Truebe sees the proposed Rosemont Mine as a symptom of a larger problem: the global hunger for mining copper and other necessary resources. She laments wasteful consumerist habits and longs for a future in which technology products are built to last and be recycled, as opposed to “throwing away a phone every two years.”
She also wants to see the industry shift towards more sustainable methods of mining, and away from the cost-effective open-pit method. She describes pulling up Google Maps with satellite view and being able to see mining pits from a bird’s eye view scattered around the state of Arizona.
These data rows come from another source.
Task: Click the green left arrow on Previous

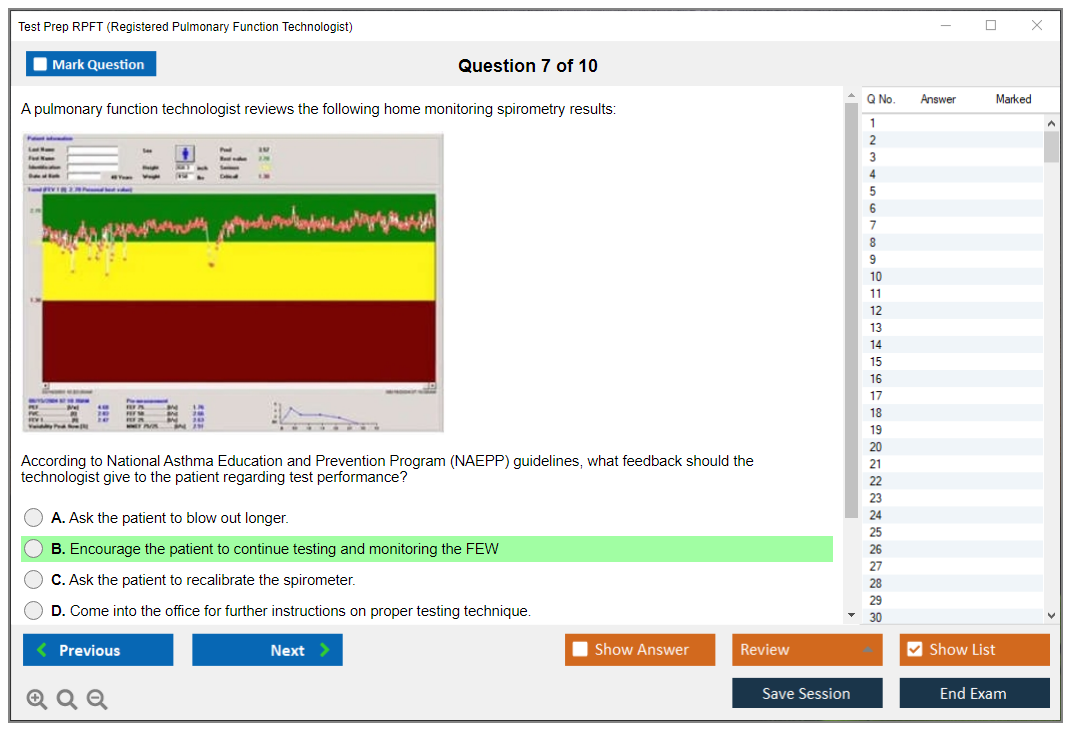Action: (x=41, y=650)
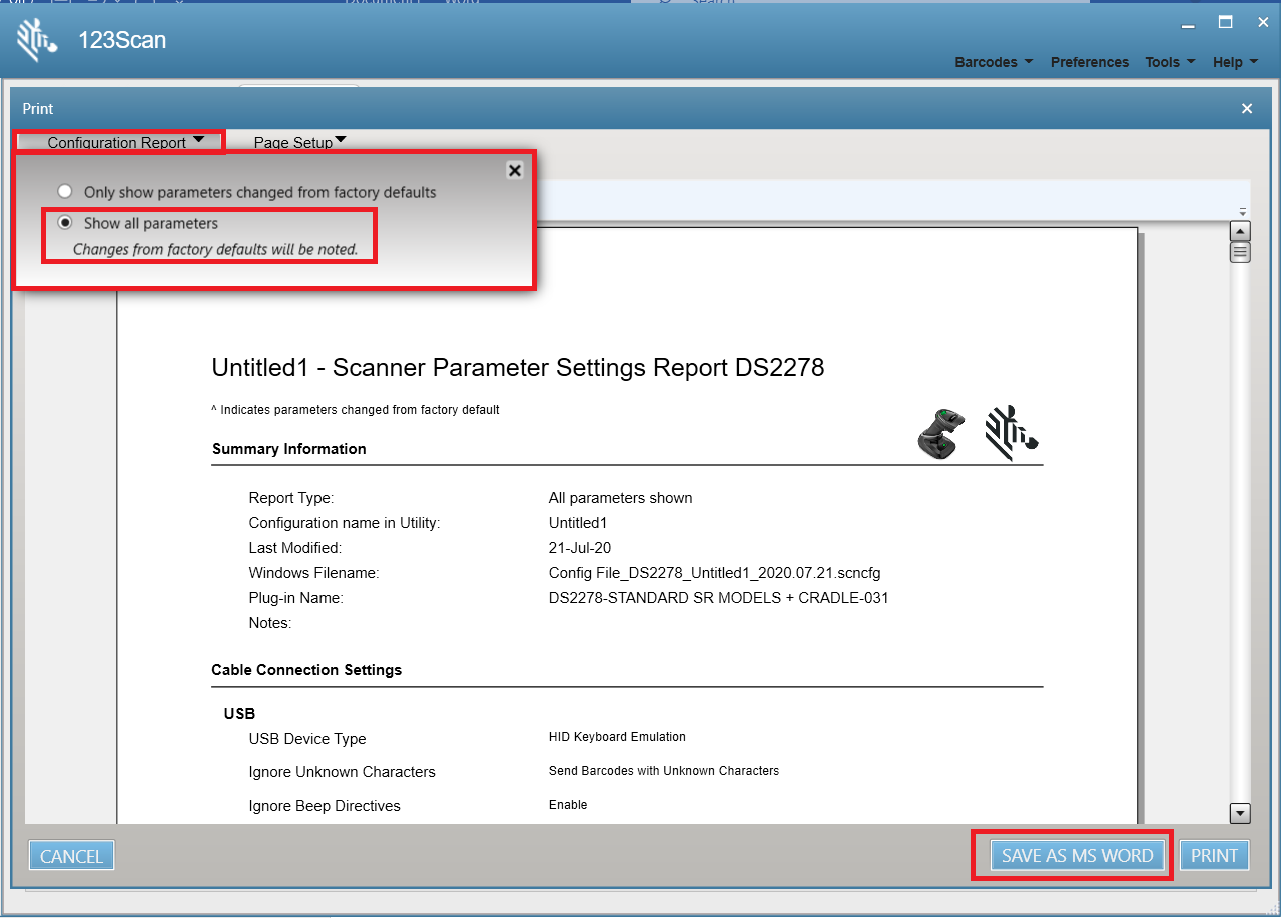Select 'Only show parameters changed from factory defaults'
The width and height of the screenshot is (1281, 919).
pos(65,192)
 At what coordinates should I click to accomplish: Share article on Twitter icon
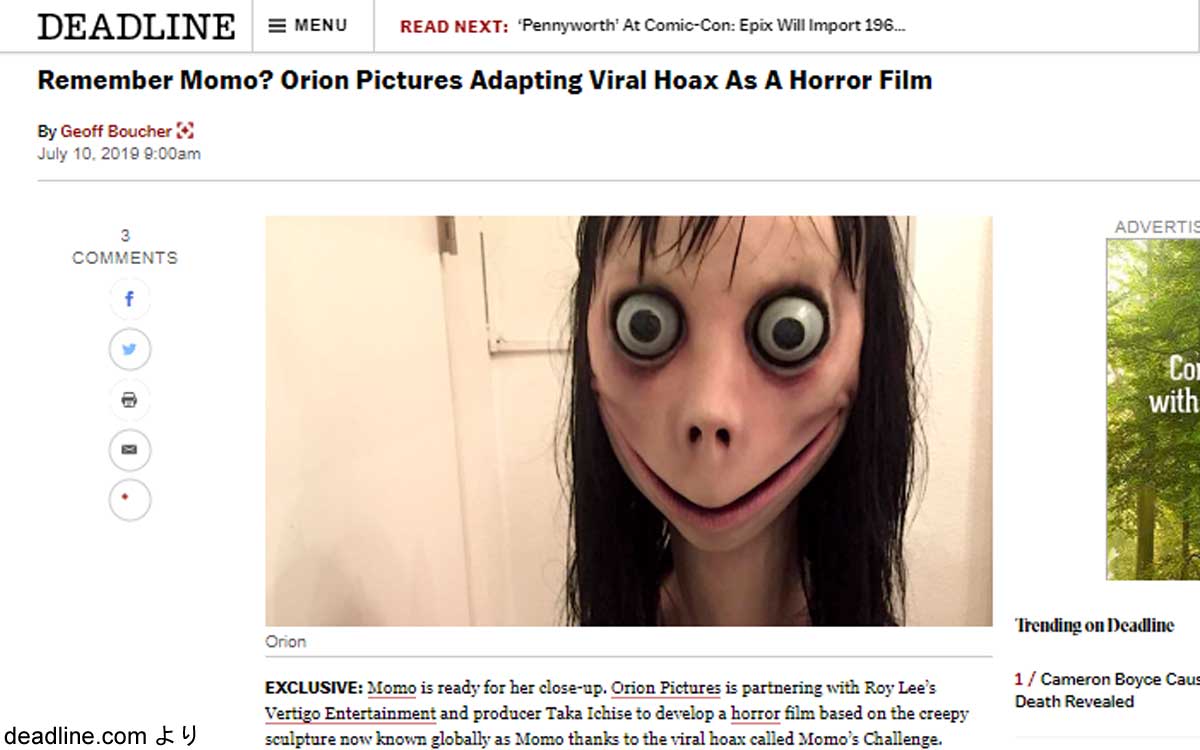129,350
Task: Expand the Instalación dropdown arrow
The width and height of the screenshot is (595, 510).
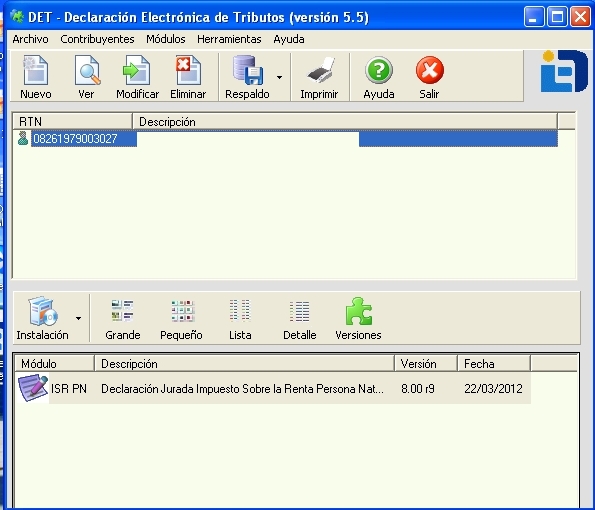Action: (x=78, y=318)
“But I wish that we could find ways where we could protect these critical habitats, but also make it possible to mine,” Truebe says. “Because like, if they don’t mine here, they’re gonna mine somewhere else that’s probably critical habitat for something else.”
Truebe says that people should do more than simply care about environmental issues such as this – they should take actions such as contacting senators and donating to groups that are taking legal action against environmental threats.
In addition to the Center for Biological Diversity, another environmental group involved in opposition to the proposed Rosemont Mine is called Save the Scenic Santa Ritas. According to their website, Save the Scenic Santa Ritas is “working to protect the Santa Rita and Patagonia Mountains from environmental degradation caused by mining and mineral exploration activities.”
The challenges that will be created for the lesser long-nosed bat due to the Rosemont Mine echo global concerns for bats in general when it comes to open-pit mining. A 2020 study by Theobald et al in Acta chiropterologica states that “open pit mining reduces the activity of some bat species nearby, with negative impacts on species richness potentially extending up to 900 m[eters] from the mining activity.”
In a geographical region characterized by the Sky Islands, where a single mountain range can include several different types of ecosystems, the lesser long-nosed bat intends to sip nectar from agave plants. But if the Rosemont Mine goes through, these bats will have significantly less area in which to do so.